WHAT THIS TASK INVOLVES
Lines containing the word "Jump" are to be copied from the data below.

DATA RECORDS

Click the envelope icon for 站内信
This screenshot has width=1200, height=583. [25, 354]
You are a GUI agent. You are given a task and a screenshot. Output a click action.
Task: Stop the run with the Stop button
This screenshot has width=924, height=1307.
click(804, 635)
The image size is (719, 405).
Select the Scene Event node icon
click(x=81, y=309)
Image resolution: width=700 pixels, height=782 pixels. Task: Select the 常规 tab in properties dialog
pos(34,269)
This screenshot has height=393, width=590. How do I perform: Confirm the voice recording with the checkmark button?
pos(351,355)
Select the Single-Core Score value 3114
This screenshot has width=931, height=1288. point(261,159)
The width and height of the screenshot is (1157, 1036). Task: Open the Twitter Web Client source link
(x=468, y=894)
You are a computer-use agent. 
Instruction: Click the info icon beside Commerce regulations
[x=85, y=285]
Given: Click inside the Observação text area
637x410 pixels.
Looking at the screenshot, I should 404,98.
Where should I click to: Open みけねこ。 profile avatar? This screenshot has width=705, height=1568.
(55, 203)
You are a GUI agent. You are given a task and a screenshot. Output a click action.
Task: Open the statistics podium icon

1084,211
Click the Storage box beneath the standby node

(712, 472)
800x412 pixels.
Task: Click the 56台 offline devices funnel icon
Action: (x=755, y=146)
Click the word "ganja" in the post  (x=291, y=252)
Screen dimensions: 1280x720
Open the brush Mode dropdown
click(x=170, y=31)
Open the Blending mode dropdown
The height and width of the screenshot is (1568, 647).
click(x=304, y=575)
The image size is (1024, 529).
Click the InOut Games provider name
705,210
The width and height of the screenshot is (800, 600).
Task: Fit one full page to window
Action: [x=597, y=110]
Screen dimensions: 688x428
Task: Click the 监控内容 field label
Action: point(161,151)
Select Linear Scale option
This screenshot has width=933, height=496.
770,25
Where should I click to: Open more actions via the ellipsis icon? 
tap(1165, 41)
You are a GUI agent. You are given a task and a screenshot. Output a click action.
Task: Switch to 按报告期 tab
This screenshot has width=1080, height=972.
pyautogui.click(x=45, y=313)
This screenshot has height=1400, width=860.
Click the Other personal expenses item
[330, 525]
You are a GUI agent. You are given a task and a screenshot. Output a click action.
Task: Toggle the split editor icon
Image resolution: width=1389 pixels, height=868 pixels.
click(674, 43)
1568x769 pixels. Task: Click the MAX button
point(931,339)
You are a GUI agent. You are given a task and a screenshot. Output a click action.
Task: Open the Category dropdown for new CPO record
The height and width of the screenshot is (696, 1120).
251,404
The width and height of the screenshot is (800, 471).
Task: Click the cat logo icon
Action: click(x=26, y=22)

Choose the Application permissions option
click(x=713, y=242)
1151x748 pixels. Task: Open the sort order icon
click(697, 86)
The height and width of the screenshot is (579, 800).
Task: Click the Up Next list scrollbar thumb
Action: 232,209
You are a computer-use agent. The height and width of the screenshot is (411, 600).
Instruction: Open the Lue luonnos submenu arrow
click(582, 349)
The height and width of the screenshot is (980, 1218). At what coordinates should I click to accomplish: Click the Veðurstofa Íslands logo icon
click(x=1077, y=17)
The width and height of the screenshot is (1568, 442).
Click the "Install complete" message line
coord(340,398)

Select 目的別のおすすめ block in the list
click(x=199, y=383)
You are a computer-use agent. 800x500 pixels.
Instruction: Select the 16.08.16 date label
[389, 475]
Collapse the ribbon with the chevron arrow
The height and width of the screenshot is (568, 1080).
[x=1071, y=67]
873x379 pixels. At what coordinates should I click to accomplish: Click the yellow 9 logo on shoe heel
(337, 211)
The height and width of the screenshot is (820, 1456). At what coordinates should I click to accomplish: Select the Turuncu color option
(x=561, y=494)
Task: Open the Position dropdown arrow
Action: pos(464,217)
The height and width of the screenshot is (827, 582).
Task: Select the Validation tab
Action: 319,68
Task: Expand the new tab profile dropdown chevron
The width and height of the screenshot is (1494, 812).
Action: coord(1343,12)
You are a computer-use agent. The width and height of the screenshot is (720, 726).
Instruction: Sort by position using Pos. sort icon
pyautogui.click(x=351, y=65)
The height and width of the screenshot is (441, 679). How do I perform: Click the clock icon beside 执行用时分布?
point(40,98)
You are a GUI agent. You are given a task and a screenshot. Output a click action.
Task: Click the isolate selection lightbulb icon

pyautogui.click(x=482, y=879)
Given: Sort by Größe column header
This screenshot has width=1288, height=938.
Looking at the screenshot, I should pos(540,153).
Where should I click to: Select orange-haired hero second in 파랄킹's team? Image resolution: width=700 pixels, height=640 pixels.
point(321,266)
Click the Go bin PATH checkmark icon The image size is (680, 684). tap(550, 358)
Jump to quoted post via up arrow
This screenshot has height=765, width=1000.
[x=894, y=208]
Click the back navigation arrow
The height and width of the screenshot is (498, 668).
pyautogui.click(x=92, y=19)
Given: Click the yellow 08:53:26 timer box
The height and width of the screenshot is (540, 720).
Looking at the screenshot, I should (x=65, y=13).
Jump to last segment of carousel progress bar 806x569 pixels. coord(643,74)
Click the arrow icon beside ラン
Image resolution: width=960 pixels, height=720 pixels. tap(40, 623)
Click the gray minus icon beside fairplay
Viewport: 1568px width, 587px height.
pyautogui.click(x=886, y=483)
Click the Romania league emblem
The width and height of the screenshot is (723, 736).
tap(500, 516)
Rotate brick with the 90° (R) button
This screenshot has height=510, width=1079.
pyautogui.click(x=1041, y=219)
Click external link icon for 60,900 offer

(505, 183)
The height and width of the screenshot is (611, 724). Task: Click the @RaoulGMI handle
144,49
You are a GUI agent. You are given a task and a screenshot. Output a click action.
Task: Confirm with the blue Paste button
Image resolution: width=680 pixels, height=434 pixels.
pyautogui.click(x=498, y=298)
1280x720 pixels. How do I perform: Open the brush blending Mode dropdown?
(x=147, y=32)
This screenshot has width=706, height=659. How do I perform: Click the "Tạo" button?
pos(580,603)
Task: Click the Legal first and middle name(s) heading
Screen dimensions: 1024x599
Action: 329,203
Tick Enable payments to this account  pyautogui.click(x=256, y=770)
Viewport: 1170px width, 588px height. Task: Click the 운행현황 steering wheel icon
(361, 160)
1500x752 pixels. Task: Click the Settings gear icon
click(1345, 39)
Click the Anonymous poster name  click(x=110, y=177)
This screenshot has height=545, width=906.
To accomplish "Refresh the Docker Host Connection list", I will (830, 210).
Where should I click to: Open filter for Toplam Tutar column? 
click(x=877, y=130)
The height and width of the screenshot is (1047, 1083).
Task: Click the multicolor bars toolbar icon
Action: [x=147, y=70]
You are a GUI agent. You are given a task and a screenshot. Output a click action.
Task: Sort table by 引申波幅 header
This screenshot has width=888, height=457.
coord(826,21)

WRITTEN RESPONSE
Jump to quoted post via up arrow
Jump to last segment of carousel progress bar 806x569 pixels. coord(643,74)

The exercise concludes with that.